About this exercise: Repeat every record exactly as written.
= = = = =
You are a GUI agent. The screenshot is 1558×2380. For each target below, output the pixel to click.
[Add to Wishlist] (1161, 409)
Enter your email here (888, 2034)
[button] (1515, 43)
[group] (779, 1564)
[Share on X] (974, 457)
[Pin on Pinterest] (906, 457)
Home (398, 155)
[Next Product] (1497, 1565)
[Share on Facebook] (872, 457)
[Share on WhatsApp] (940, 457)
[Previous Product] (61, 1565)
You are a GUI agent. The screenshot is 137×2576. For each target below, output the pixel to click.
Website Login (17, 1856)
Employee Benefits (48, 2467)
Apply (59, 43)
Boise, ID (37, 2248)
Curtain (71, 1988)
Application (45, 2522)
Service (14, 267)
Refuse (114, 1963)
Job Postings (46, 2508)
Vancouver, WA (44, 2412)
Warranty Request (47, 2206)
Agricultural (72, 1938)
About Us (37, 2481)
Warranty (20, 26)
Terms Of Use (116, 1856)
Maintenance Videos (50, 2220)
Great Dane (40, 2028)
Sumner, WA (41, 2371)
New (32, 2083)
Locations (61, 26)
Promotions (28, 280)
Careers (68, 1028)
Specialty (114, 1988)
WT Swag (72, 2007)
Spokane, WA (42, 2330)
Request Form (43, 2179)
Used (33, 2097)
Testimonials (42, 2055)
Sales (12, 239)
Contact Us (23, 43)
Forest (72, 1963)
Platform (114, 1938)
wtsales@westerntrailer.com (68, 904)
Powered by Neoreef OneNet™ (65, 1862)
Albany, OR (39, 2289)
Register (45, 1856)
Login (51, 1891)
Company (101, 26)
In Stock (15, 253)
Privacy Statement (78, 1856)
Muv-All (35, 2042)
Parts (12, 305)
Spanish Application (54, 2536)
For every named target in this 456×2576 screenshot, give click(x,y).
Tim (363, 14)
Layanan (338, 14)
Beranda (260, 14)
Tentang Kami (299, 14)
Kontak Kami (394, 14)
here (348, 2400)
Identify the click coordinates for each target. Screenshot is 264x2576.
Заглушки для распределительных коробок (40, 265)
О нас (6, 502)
= = = = =
Result for this task:
You are a GUI agent. The screenshot is 1558×2380. For each target below, output the pixel to click.
[Add to Wishlist] (1161, 409)
Enter your email here (888, 2034)
[button] (1515, 43)
[group] (779, 1564)
[Share on X] (974, 457)
[Pin on Pinterest] (906, 457)
Home (398, 155)
[Next Product] (1497, 1565)
[Share on Facebook] (872, 457)
[Share on WhatsApp] (940, 457)
[Previous Product] (61, 1565)
You are a GUI agent. The screenshot is 137×2576. For each target below, output the pixel to click.
Website Login (17, 1856)
Employee Benefits (48, 2467)
Apply (59, 43)
Boise, ID (37, 2248)
Curtain (71, 1988)
Application (45, 2522)
Service (14, 267)
Refuse (114, 1963)
Job Postings (46, 2508)
Vancouver, WA (44, 2412)
Warranty Request (47, 2206)
Agricultural (72, 1938)
About Us (37, 2481)
Warranty (20, 26)
Terms Of Use (116, 1856)
Maintenance Videos (50, 2220)
Great Dane (40, 2028)
Sumner, WA (41, 2371)
New (32, 2083)
Locations (61, 26)
Promotions (28, 280)
Careers (68, 1028)
Specialty (114, 1988)
WT Swag (72, 2007)
Spokane, WA (42, 2330)
Request Form (43, 2179)
Used (33, 2097)
Testimonials (42, 2055)
Sales (12, 239)
Contact Us (23, 43)
Forest (72, 1963)
Platform (114, 1938)
wtsales@westerntrailer.com (68, 904)
Powered by Neoreef OneNet™ (65, 1862)
Albany, OR (39, 2289)
Register (45, 1856)
Login (51, 1891)
Company (101, 26)
In Stock (15, 253)
Privacy Statement (78, 1856)
Muv-All (35, 2042)
Parts (12, 305)
Spanish Application (54, 2536)
For every named target in this 456×2576 screenshot, give click(x,y).
Tim (363, 14)
Layanan (338, 14)
Beranda (260, 14)
Tentang Kami (299, 14)
Kontak Kami (394, 14)
here (348, 2400)
Identify the click coordinates for each target. Screenshot is 264x2576.
Заглушки для распределительных коробок (40, 265)
О нас (6, 502)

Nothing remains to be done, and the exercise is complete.